» Excerpt provided
==================================================

Whoever wrote this paragraph on Wikipedia sums it up pretty well:

A small number of sidereal astrologers (such as Walter Berg) wish to include other constellations, such as Ophiuchus, in their zodiac and use 13 signs instead of 12. While Ptolemy noted that Ophiuchus is in contact with the ecliptic, he was aware that the twelve signs were just conventional names for 30 degrees segments (especially since the Aries sign had ceased to be in contact with the Aries constellation already in his time).
For the purpose of determining the constellations in contact with the ecliptic, the constellation boundaries as defined by the International Astronomical Union in 1930 are used. For example, the Sun enters the IAU boundary of Aries on April 19 at the lower right corner, a position that is still rather closer to the "body" of Pisces than of Aries. Needless to say, the IAU defined the constellation boundaries without consideration of astrological purposes."

==================================================

» Exercise description
Rewrite the part of the passage on sidereal astrology starting with "A small number" and going on through "in his time).", substituting "thirteen" for "13".

» Data lines
==================================================

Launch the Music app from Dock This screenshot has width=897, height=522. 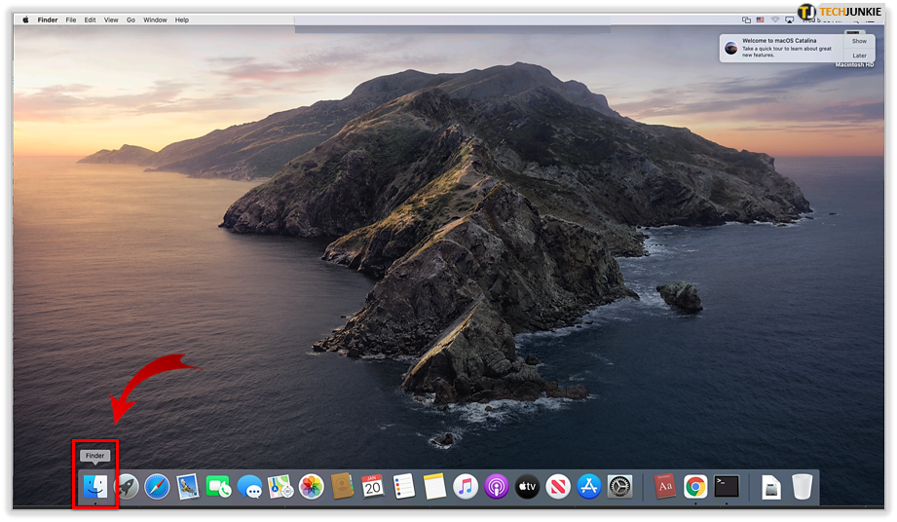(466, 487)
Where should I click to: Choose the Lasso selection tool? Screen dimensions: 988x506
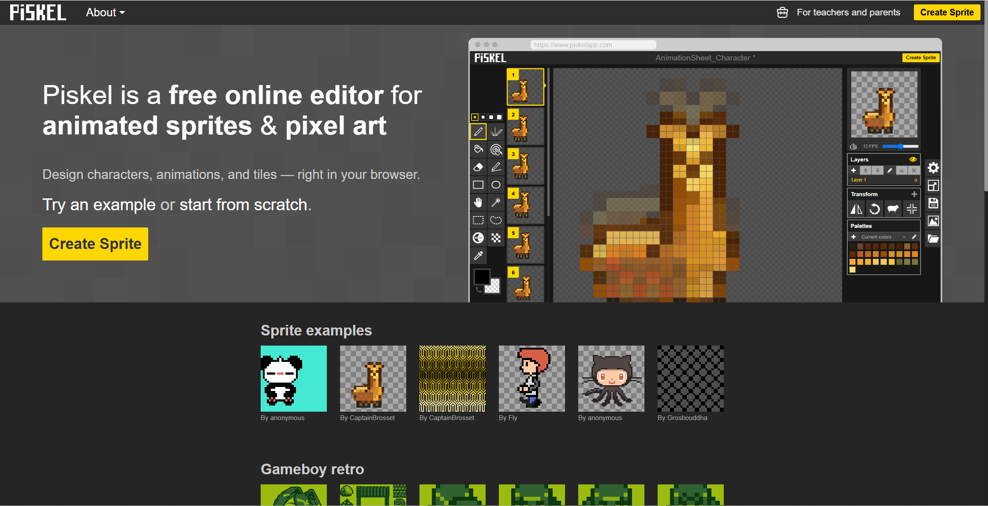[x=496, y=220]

==================================================

» Complete output
A small number of sidereal astrologers (such as Walter Berg) wish to include other constellations, such as Ophiuchus, in their zodiac and use thirteen signs instead of 12. While Ptolemy noted that Ophiuchus is in contact with the ecliptic, he was aware that the twelve signs were just conventional names for 30 degrees segments (especially since the Aries sign had ceased to be in contact with the Aries constellation already in his time).